■ **REQUIRED WORK**: Search the data below for "computer"; list each line that holds it.

--- RECORDS SHOWN Enclosed Below ---

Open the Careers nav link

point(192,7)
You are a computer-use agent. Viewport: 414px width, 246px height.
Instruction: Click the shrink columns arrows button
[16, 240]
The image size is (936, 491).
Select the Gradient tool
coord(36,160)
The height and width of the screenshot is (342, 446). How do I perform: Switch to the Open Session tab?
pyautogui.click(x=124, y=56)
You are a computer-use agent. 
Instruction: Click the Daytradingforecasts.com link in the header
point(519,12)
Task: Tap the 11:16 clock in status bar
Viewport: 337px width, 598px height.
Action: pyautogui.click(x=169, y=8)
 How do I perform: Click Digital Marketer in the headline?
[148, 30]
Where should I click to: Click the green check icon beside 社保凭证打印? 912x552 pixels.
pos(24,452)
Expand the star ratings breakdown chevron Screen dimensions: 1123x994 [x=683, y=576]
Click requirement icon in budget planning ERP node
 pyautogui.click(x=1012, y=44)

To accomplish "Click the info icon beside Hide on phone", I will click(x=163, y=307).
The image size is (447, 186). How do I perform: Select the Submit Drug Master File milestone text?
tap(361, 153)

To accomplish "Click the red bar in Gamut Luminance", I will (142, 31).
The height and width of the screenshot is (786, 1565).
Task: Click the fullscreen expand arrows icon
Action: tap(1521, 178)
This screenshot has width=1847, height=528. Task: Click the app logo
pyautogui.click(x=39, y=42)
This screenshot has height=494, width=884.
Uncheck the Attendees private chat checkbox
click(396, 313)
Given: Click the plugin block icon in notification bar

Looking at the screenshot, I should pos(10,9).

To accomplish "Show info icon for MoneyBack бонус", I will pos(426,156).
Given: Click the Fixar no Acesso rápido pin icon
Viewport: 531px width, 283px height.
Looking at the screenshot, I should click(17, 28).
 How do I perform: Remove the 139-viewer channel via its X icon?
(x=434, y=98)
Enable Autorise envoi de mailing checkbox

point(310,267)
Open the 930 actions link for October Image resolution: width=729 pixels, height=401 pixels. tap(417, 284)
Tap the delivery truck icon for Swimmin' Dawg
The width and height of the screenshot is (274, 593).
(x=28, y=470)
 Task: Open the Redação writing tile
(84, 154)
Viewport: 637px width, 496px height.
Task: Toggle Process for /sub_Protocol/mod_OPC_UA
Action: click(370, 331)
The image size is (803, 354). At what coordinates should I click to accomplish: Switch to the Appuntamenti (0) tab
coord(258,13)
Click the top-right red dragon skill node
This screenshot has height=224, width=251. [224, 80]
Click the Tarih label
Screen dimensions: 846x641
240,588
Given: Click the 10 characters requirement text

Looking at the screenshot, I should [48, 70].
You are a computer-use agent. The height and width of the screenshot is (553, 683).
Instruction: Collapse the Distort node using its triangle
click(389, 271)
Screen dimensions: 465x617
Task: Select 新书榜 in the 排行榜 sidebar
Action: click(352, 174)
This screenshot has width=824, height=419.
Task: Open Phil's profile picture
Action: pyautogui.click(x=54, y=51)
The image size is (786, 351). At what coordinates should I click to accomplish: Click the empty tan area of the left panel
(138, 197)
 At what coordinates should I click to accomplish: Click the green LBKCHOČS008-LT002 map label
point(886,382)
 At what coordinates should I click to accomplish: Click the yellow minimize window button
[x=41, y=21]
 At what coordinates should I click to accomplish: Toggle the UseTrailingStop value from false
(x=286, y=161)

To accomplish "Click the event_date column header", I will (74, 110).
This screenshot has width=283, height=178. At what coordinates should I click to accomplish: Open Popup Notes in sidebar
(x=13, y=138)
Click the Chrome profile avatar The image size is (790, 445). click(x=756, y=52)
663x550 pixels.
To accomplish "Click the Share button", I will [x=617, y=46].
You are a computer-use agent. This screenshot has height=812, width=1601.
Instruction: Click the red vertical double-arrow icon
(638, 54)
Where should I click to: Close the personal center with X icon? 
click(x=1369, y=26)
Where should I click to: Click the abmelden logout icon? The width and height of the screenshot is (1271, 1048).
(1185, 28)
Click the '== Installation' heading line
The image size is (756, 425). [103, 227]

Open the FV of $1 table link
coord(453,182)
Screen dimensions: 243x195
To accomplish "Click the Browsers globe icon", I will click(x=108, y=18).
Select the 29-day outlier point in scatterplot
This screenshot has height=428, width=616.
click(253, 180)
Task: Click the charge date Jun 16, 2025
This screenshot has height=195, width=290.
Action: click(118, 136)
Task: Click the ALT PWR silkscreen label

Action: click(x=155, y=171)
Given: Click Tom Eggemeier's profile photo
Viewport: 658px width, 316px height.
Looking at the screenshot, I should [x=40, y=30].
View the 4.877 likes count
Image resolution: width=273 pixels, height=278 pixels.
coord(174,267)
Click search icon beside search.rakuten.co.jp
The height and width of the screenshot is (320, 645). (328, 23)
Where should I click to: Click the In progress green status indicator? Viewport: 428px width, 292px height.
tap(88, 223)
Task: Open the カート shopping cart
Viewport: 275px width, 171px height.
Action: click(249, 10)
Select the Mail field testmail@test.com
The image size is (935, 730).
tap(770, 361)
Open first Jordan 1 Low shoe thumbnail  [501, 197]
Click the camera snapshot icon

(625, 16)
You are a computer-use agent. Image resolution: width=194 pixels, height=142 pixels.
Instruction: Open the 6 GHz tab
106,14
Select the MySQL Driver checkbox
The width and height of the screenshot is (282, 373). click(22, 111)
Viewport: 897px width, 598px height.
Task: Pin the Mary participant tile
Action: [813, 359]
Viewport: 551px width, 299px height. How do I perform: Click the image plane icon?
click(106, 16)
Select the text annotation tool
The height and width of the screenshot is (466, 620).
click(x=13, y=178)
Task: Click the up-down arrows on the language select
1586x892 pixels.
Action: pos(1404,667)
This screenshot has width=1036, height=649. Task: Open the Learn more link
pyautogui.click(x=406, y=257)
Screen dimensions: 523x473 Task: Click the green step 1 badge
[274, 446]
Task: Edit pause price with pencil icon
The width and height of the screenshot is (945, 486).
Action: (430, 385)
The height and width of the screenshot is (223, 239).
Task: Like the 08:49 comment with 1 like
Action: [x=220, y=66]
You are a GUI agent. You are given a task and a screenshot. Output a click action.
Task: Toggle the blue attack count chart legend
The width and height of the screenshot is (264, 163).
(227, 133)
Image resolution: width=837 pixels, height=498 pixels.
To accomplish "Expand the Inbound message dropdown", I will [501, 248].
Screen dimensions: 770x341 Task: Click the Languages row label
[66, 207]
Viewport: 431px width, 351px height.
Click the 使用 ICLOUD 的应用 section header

--- End of Enclosed RECORDS SHOWN ---

■ **WRITTEN RESPONSE**:
You are a computer-use agent. Viewport: 414px width, 246px height.
You are a computer-use agent. 
You are a computer-use agent. The height and width of the screenshot is (553, 683).
You are a computer-use agent. This screenshot has height=812, width=1601.
You are a computer-use agent. Image resolution: width=194 pixels, height=142 pixels.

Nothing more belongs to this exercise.